EVIAN: Donald Trump a vanté mercredi, depuis le sommet du G7 en France, son "formidable partenariat" avec le Premier ministre israélien Benjamin Netanyahu, un changement de ton après ses critiques acerbes de la veille.

"Pour être tout à fait juste envers Bibi (surnom du Premier ministre israélien) Netanyahu, qui se trouve être un homme bien, il s'emporte un peu parfois", a-t-il déclaré.

"Nous avons un partenariat formidable", a-t-il ajouté, qualifiant leur désaccord sur le Liban de "petit différend".

Le président américain a indiqué que le protocole d'accord avec l'Iran pour mettre fin à la guerre au Moyen-Orient serait signé "bientôt", "peut-être" jeudi ou vendredi.

La signature a été annoncée pour vendredi à Genève.

Interrogé sur son intention de rester en Europe pour la signature, il a répondu qu'il "pourrait" rester, tout en ajoutant: "Ce n'est pas le genre de document que je devrais signer".

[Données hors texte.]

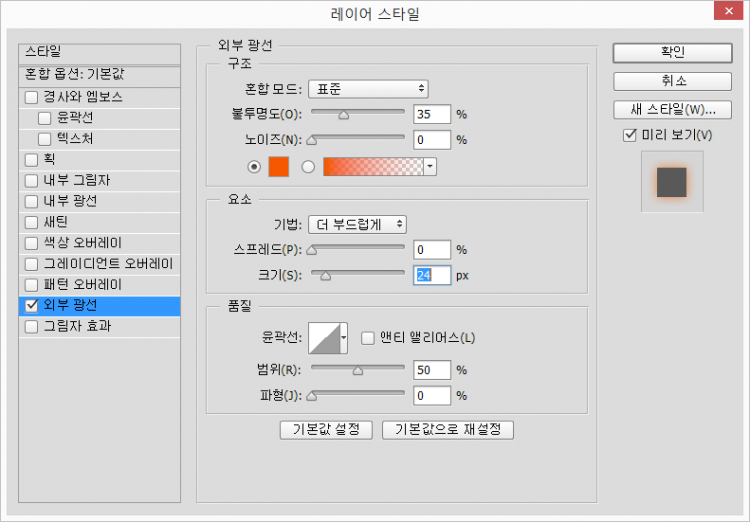Click the 불투명도 slider track
The height and width of the screenshot is (522, 750).
pyautogui.click(x=357, y=113)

Sur "la partie libanaise, c'est une chose sur laquelle il va falloir qu'on travaille un peu", a reconnu Donald Trump, alors que les Iraniens exigent qu'Israël cesse ses frappes contre le groupe armé pro-iranien Hezbollah au Liban.

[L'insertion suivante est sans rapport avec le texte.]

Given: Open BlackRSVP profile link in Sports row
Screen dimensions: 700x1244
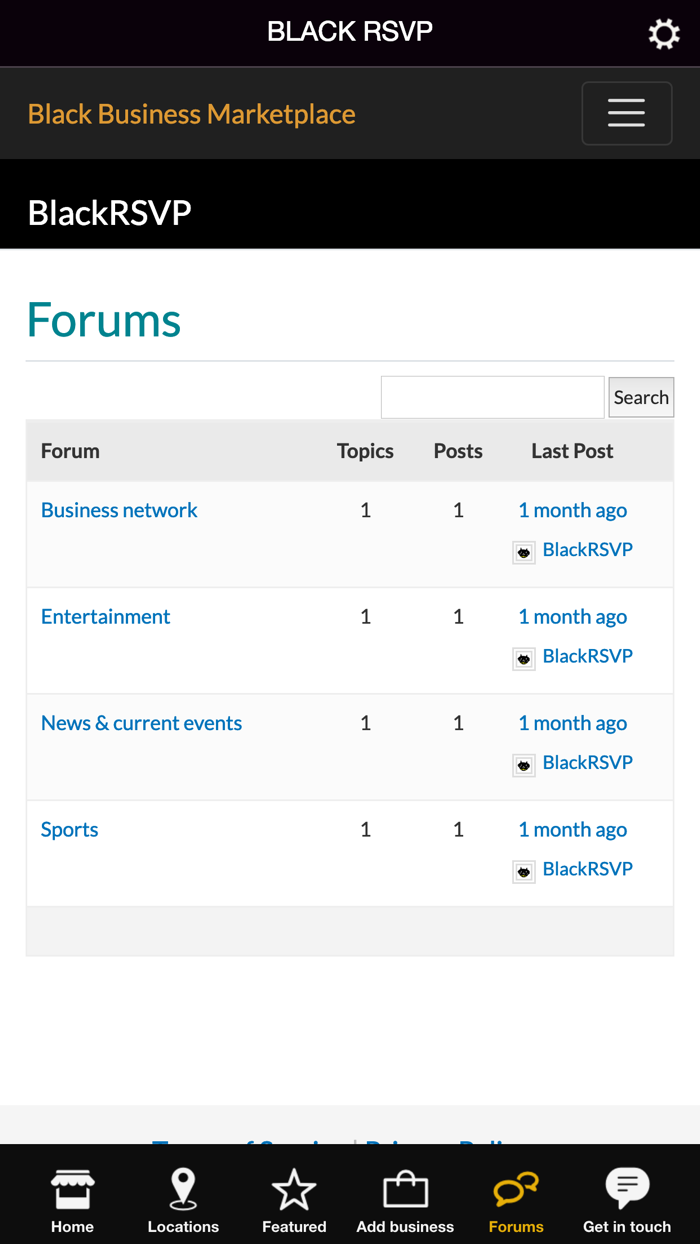Looking at the screenshot, I should click(587, 869).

"C'est en fait une toute petite pièce du puzzle, mais elle fait quand même beaucoup de bruit", a également commenté Donald Trump, estimant que "le vrai sujet, c'est l'accord avec l'Iran".

Car "c'est là qu'est l'argent, là que se trouvait le pouvoir", a-t-il ajouté.

Il a en outre répété que les Etats-Unis "prendront" l'uranium hautement enrichi de l'Iran même s'il est "sans valeur".

Le président américain a par ailleurs promis une discussion "parallèle" avec les pays du Golfe portant sur les missiles balistiques.

Ces pays ont été la cible des frappes de Téhéran durant la guerre américano-israélienne contre la République islamique iranienne.

Donald Trump était depuis lundi à Evian, station thermale des Alpes, pour le sommet des chefs d'Etat et de gouvernement de sept des plus grandes puissances industrialisées (Allemagne, Canada, Etats-Unis, France, Italie, Japon et Royaume-Uni).

Il prolonge son séjour en France avec un dîner au château de Versailles avec Emmanuel Macron.